Every March or April, the PBOC and the IMF invite policy makers, staff from the PBOC and IMF, and Chinese government agencies and experts to a seminar. Past meetings focused on the international monetary system and debt management; financial liberalization, innovation, and stability; monetary policy; and capital flows management. This year the spotlight was on exchange rate policy.

China had faced a certain devaluation of the exchange rate and capital outflow pressure previously, but now the foreign exchange market has stabilized, Chen said. In the medium and long term, the yuan has proved its stability in the international monetary system, he said.
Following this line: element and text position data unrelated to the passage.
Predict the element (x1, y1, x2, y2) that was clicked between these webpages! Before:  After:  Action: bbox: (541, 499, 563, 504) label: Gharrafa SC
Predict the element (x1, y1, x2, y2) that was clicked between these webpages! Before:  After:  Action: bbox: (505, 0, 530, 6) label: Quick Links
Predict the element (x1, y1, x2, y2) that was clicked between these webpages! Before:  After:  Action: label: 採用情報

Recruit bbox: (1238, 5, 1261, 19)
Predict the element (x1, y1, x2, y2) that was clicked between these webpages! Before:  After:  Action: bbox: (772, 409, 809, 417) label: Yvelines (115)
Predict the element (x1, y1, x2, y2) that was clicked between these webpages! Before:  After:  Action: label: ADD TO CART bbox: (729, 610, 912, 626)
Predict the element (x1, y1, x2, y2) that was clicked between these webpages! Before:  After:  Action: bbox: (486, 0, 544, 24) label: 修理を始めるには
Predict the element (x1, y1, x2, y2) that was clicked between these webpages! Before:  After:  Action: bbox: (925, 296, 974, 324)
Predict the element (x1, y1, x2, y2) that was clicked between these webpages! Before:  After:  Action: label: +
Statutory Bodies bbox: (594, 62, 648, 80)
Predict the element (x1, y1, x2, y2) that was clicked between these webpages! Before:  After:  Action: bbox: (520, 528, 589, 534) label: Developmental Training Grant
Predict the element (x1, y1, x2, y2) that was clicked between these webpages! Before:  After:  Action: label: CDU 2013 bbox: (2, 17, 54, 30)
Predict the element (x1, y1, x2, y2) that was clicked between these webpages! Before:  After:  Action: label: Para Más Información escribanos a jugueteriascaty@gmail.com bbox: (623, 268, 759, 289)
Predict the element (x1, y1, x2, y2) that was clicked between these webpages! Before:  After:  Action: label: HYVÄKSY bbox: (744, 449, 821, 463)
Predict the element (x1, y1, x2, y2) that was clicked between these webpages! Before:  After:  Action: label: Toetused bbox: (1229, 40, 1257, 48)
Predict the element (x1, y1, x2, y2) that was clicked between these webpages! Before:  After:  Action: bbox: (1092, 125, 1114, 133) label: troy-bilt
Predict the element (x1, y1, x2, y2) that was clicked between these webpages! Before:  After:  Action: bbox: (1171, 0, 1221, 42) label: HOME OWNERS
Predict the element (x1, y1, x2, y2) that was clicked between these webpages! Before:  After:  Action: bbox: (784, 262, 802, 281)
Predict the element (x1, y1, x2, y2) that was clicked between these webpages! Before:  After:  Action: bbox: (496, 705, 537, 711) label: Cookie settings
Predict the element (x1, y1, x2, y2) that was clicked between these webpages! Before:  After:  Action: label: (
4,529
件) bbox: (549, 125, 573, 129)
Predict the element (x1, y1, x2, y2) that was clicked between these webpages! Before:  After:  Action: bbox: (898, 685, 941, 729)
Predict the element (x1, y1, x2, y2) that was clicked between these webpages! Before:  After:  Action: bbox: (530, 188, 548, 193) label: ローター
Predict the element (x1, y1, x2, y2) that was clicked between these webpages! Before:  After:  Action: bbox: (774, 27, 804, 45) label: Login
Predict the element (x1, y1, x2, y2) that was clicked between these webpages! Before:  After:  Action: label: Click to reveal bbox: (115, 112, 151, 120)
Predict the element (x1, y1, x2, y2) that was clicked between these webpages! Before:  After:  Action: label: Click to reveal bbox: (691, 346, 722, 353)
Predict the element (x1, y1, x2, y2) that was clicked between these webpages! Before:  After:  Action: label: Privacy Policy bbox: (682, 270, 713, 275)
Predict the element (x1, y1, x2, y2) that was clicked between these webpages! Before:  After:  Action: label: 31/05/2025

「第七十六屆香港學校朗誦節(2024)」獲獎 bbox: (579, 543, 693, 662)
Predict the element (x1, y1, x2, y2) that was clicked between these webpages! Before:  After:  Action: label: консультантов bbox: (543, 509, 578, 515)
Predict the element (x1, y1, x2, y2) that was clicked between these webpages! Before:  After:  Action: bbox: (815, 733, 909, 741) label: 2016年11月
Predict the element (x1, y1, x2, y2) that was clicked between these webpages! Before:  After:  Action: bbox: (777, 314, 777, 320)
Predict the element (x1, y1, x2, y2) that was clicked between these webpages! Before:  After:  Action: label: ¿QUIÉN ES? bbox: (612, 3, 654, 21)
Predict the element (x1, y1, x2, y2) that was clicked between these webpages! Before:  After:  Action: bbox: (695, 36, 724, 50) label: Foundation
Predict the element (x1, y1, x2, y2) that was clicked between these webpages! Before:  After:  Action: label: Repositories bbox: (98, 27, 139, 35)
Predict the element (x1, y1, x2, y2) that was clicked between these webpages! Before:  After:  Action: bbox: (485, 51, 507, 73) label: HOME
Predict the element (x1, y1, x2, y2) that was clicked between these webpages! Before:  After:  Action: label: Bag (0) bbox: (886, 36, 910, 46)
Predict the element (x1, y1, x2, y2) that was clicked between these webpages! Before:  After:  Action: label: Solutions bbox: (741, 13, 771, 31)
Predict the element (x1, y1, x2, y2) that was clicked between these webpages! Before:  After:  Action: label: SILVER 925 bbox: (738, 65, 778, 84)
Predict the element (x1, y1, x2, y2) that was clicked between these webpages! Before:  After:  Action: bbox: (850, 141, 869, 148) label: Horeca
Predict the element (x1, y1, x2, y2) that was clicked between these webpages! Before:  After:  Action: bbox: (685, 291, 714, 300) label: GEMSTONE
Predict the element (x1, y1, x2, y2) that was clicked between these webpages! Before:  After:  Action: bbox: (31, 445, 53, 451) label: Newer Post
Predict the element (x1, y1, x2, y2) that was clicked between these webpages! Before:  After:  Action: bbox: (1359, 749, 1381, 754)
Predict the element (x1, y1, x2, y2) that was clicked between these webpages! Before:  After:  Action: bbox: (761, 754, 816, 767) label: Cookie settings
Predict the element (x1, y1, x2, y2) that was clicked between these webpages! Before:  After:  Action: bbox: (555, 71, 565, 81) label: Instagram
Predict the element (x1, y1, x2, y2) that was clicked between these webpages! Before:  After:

China's foreign exchange reserves remain one of the largest in the world after falling to around USD3 trillion from a peak of USD4 trillion in 2014.

Capital outflows began to slow sharply from the first quarter of this year, and foreign exchange supply and demand are already almost balanced, said Chen.

The PBOC will continue to improve the yuan exchange rate formation mechanism, and enhance the closing rate + a basket of currencies price setting for the central parity rate of the yuan against the US dollar, he said. The country will make the exchange rate mechanism more transparent and market-oriented to better reflect changes in supply and demand. Through these reforms, a flexible system based on supply and demand with two-way fluctuations will help the yuan exchange rate stay balanced and stable, he said.